• _Exercise prompt_
Exact copies of all the lines below are needed, without the pictures.

• _Collected data entries_
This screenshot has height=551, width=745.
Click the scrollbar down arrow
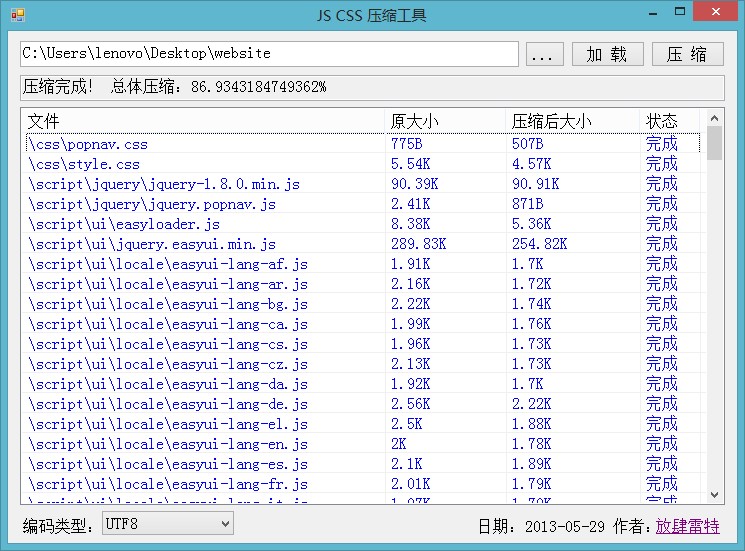coord(714,496)
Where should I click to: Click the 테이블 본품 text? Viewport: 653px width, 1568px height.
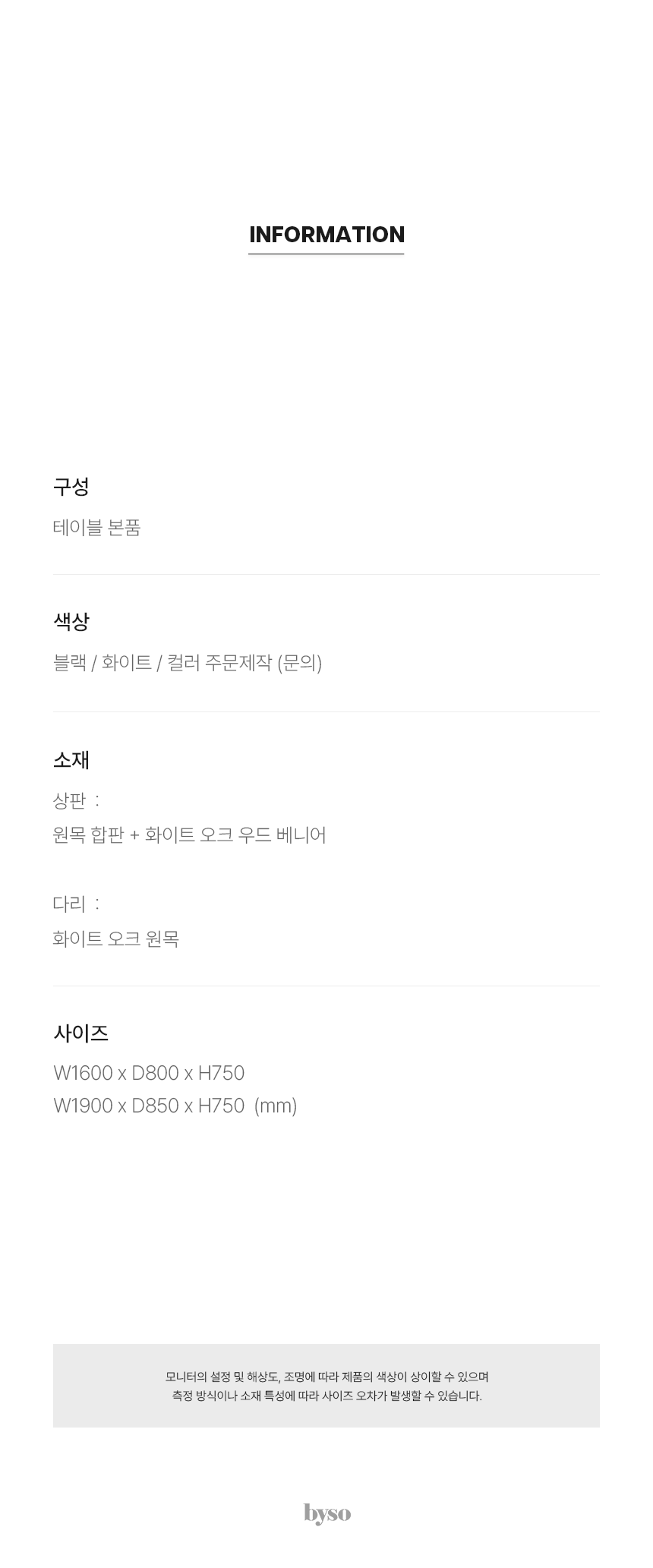[97, 528]
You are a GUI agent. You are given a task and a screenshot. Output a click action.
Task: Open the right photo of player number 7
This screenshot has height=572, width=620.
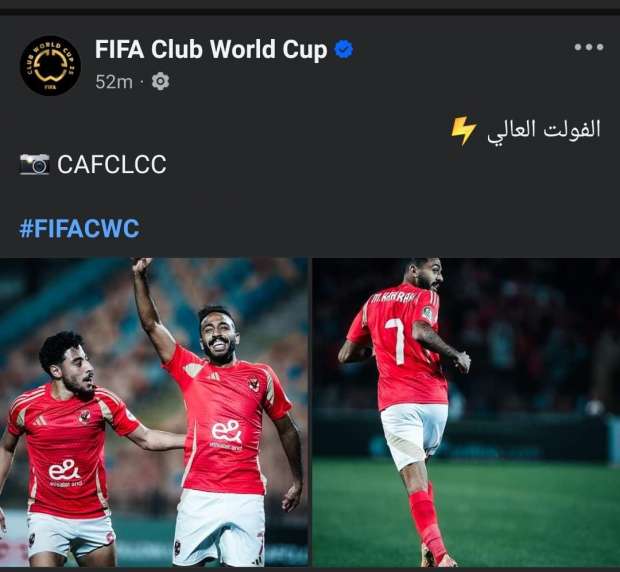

• _Exercise output_
This screenshot has height=551, width=745.
Click the scrollbar down arrow
coord(714,496)
Where should I click to: Click the 테이블 본품 text? Viewport: 653px width, 1568px height.
[97, 528]
You are a GUI agent. You are given a task and a screenshot. Output a click action.
Task: Open the right photo of player number 7
This screenshot has height=572, width=620.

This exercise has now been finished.